1. Analyze the collected logs to identify patterns and refine your detection rules.
2. Consider using threat detection frameworks like YARA or SIGMA to create more robust detection rules.
3. Document your analysis and findings to improve future threat hunting efforts.

Hunting Strategy:

1. Analyze email security gateway logs for emails containing suspicious links or attachments.
2. Correlate email logs with endpoint and network logs to identify users who clicked on suspicious links or downloaded the files.
3. Search endpoint logs (Sysmon, Windows Event Logs) for the execution of Rundll32 and Mshta with unusual command-line parameters.
4. Analyze network traffic logs for any unusual connections or data transfers initiated by the victim’s machine after clicking the link.
5. Investigate any outliers or suspicious events identified in the previous steps.
6. If a threat is validated, perform further analysis to determine the malware’s capabilities, persistence mechanisms, and any other related activity.
7. Remediate the threat by isolating the compromised systems, removing the malware, and implementing necessary patches or security controls.
8. Document the findings of the threat hunt, including indicators of compromise (IOCs), attack paths, and remediation actions taken.

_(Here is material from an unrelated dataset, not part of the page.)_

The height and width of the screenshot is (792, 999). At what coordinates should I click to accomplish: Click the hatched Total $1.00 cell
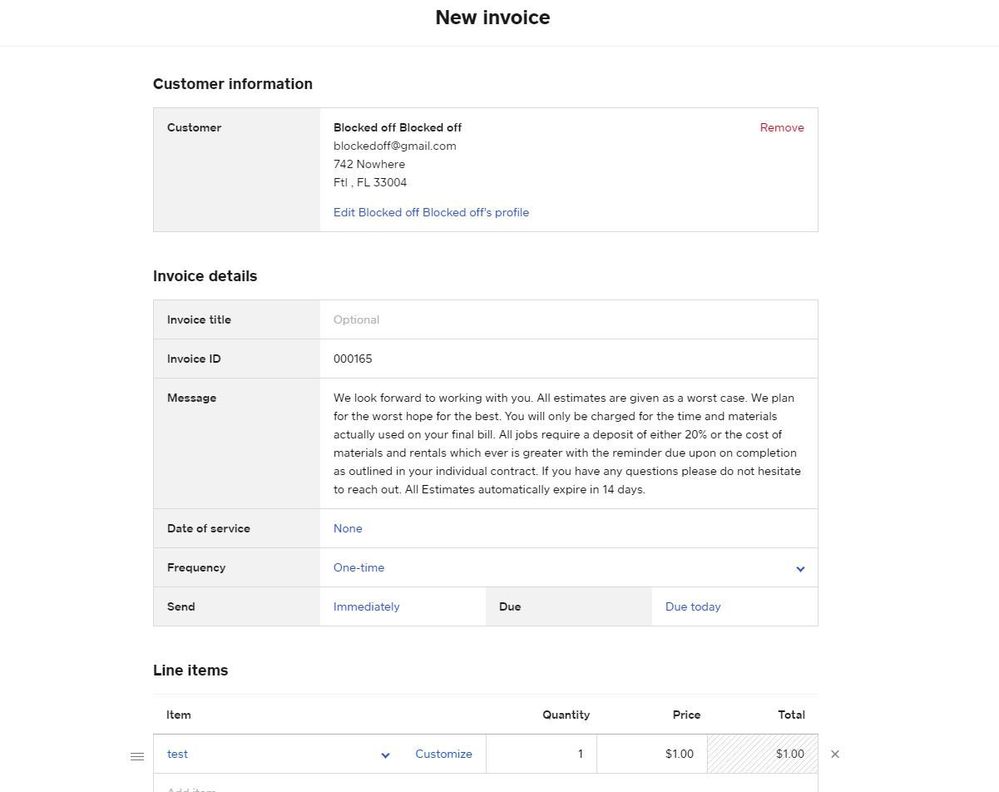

False Positive Consideration:

• Legitimate use of Rundll32 and Mshta by system administrators or software installers.
• Users accessing legitimate websites or web applications that may trigger the detection rules.

D3 Diagram:

T1055.001 - Process Injection: Dynamic-link Library Injection

Implementations:

* Process Hollowing
* Thread Execution Hijacking
* Asynchronous Procedure Call (APC) Injection
* Thread Local Storage (TLS) Injection

Observables:

* Process Name: svchost.exe (Analytic Robustness: 3 - Pre-Existing Tool, Event Robustness: U - User-Mode)
* Rationale: Windows utility, can be renamed by an adversary.
* Process Name: rundll32.exe (Analytic Robustness: 3 - Pre-Existing Tool, Event Robustness: U - User-Mode)
* Rationale: Windows utility, can be renamed by an adversary.
* Command Line: “CreateRemoteThread” (Analytic Robustness: 4 - Some Implementations, Event Robustness: K - Kernel-Mode)
* Rationale: Specific to this technique, but other process injection techniques could be used.
* Loaded DLL: “KERNEL32.DLL” (Analytic Robustness: 4 - Some Implementations, Event Robustness: A - Application)
* Rationale: Indicates the execution of process injection.

Notes:

* This D3 diagram is not exhaustive and may evolve with further research and analysis.
* The robustness levels assigned are based on a generalized assessment and may vary depending on the specific context.
* Defenders should consider combining multiple observables to improve the accuracy and robustness of their detections.